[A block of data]
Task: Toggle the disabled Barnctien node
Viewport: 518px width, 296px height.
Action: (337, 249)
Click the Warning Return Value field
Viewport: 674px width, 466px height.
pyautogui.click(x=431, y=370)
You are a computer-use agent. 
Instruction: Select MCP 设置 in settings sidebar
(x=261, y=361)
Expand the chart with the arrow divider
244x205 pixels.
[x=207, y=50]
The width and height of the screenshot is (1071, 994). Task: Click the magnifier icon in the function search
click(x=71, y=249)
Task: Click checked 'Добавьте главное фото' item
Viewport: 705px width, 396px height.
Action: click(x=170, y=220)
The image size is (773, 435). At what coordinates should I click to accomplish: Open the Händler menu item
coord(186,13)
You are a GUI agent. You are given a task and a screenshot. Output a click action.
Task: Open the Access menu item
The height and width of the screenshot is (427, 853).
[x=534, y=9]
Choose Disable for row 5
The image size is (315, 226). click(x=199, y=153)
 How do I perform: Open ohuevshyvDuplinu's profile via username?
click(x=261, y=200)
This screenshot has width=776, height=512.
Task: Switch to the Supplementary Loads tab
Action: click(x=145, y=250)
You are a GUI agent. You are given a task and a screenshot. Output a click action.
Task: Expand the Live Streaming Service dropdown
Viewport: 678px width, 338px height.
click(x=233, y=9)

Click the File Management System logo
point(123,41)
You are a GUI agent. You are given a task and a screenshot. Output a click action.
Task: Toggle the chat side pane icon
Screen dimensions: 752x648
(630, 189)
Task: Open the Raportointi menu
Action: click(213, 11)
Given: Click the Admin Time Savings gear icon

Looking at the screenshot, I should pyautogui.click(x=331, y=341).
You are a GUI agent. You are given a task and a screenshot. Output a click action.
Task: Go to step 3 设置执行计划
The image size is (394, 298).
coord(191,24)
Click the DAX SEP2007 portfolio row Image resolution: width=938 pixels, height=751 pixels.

■ **Task prompt**: Reproduce the stretch of rows from the line containing "Expand the chart with the arrow divider" through the line containing "click(x=71, y=249)", replacing "chart" with "graph" and leaving everything else unchanged.

■ **Complete output**:
Expand the graph with the arrow divider
244x205 pixels.
[x=207, y=50]
The width and height of the screenshot is (1071, 994). Task: Click the magnifier icon in the function search
click(x=71, y=249)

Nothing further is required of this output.